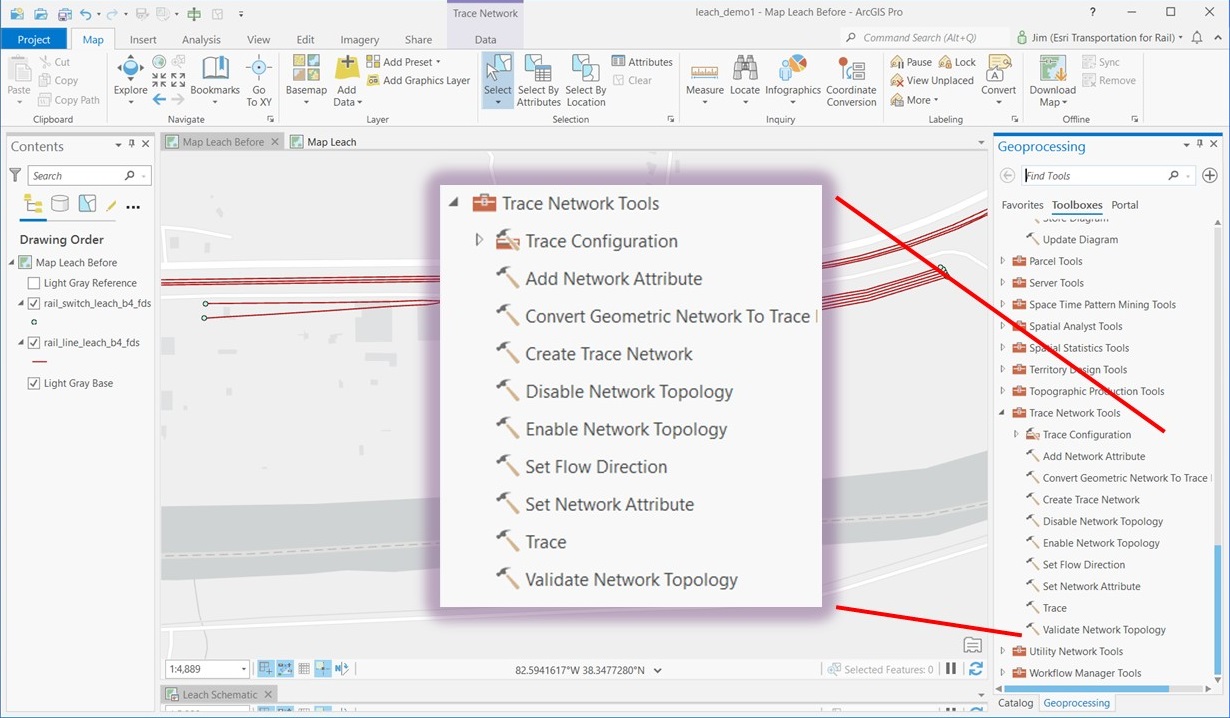Uncheck the Light Gray Reference layer

pos(35,282)
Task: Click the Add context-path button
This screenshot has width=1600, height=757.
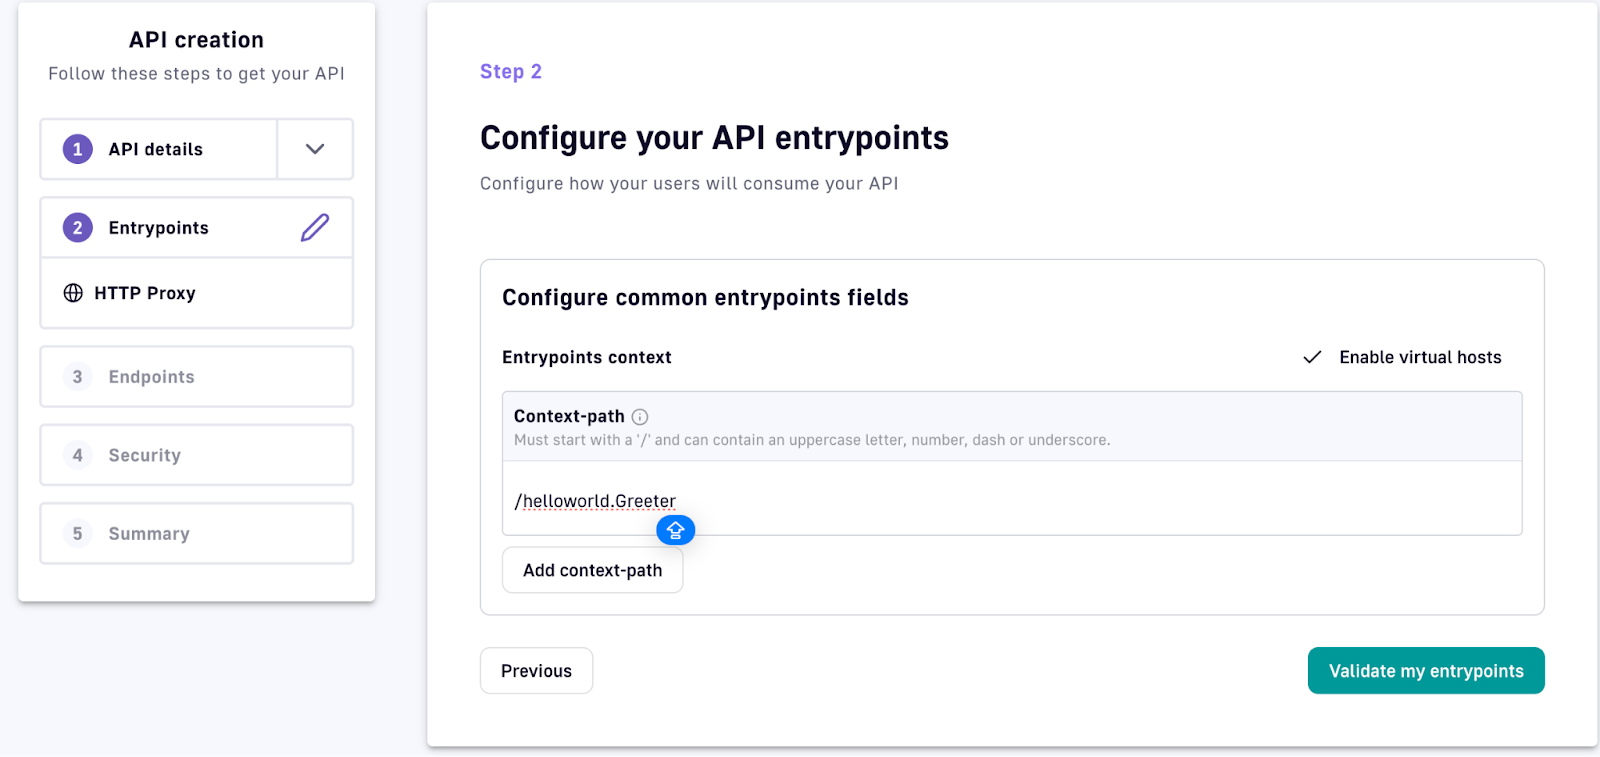Action: click(593, 570)
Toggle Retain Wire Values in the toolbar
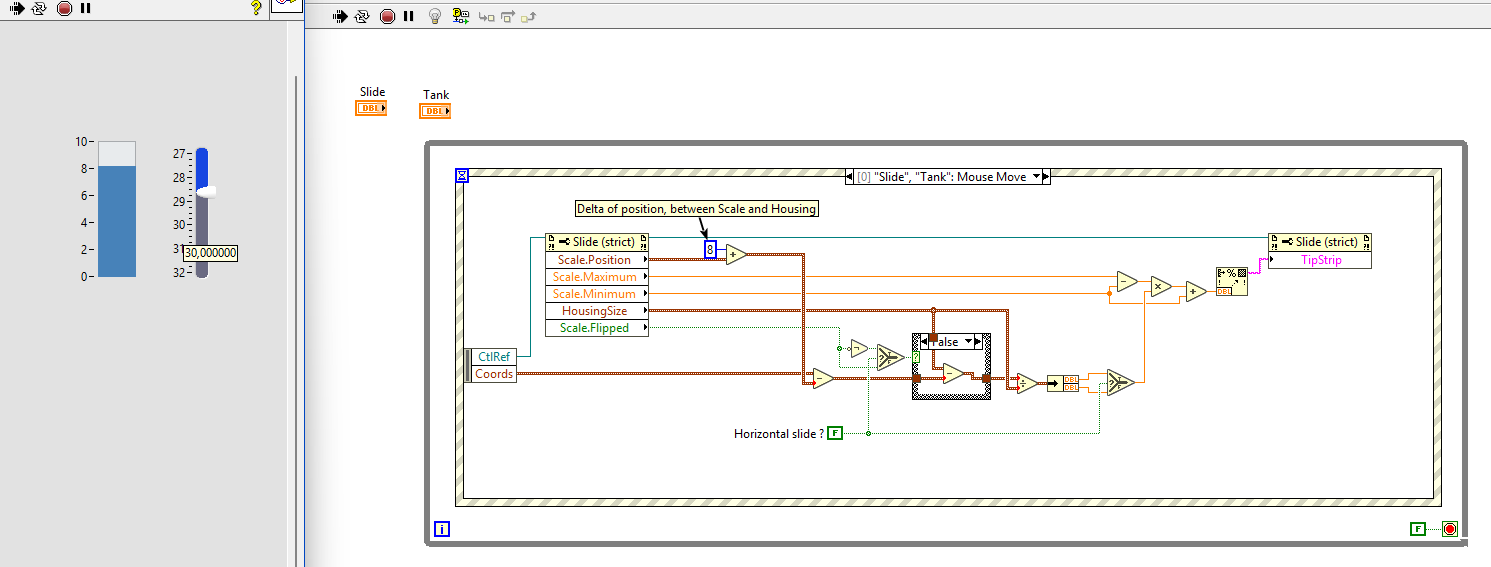 click(460, 16)
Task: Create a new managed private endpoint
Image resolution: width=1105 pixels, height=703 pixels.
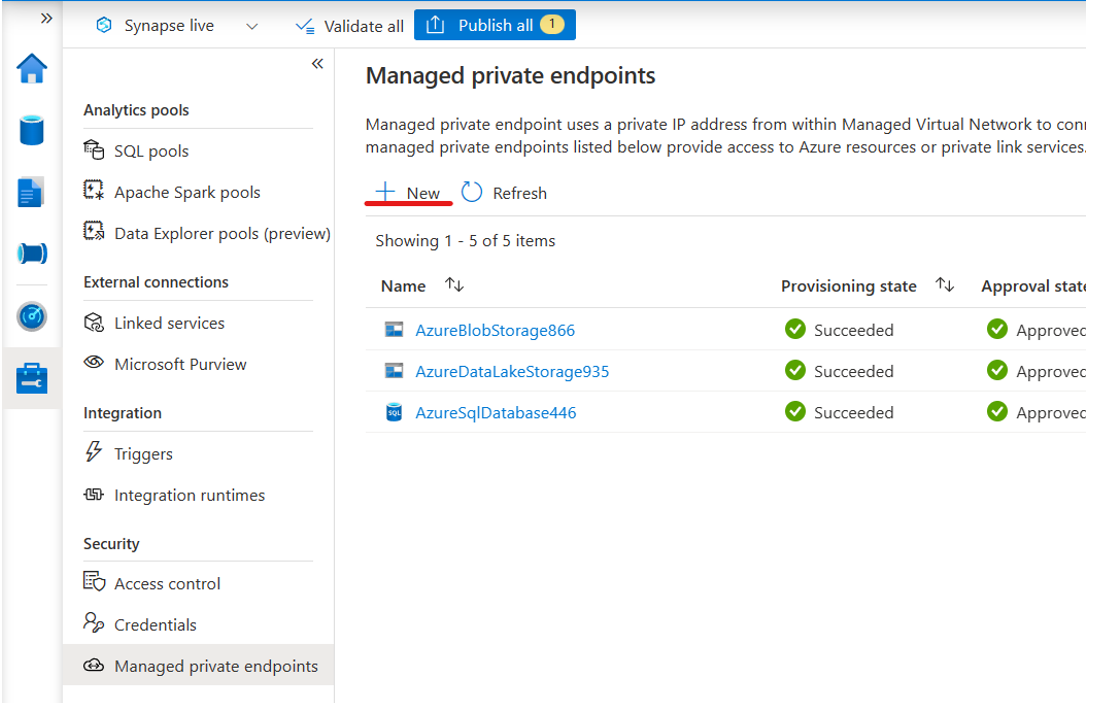Action: tap(408, 192)
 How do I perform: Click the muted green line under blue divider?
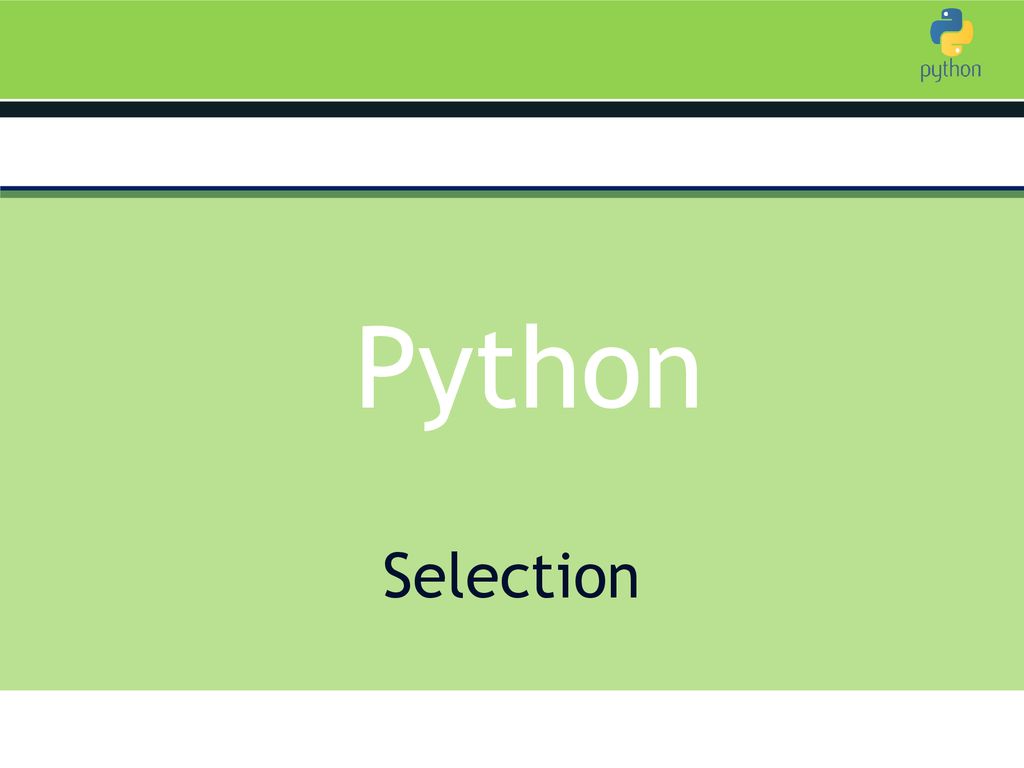pos(512,194)
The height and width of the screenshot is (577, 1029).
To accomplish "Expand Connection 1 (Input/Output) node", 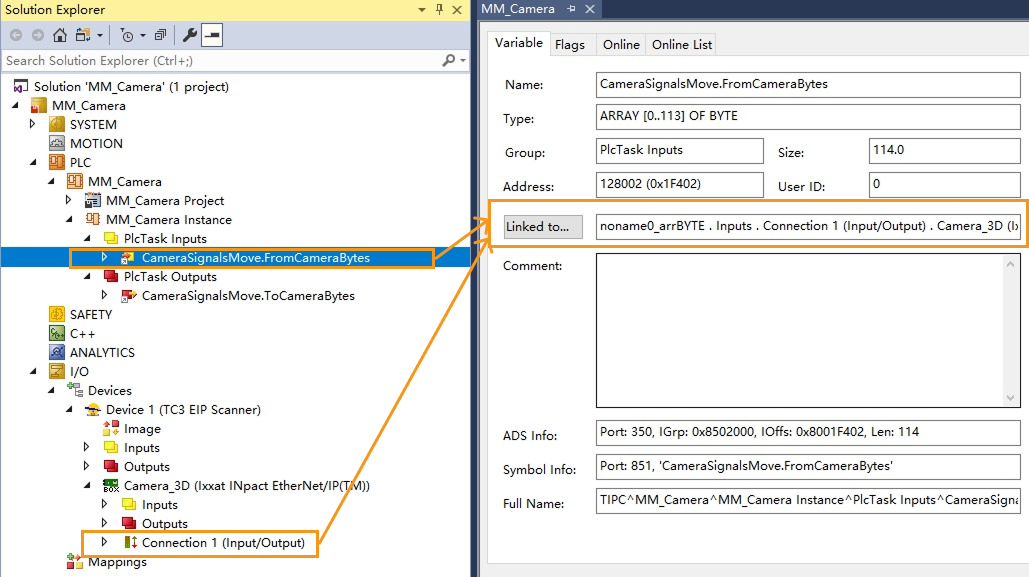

______

*PROMPT*
Beginning with the line that contains "Task: Create a new managed private endpoint" and continuing through the end of the records, put each line into a JSON list as a separate string, omitting blank lines and the pictures.

*CORRECT RESULT*
[
  "Task: Create a new managed private endpoint",
  "Image resolution: width=1105 pixels, height=703 pixels.",
  "Action: tap(408, 192)",
  " How do I perform: Click the muted green line under blue divider?",
  "pos(512,194)",
  "The height and width of the screenshot is (577, 1029).",
  "To accomplish \"Expand Connection 1 (Input/Output) node\", "
]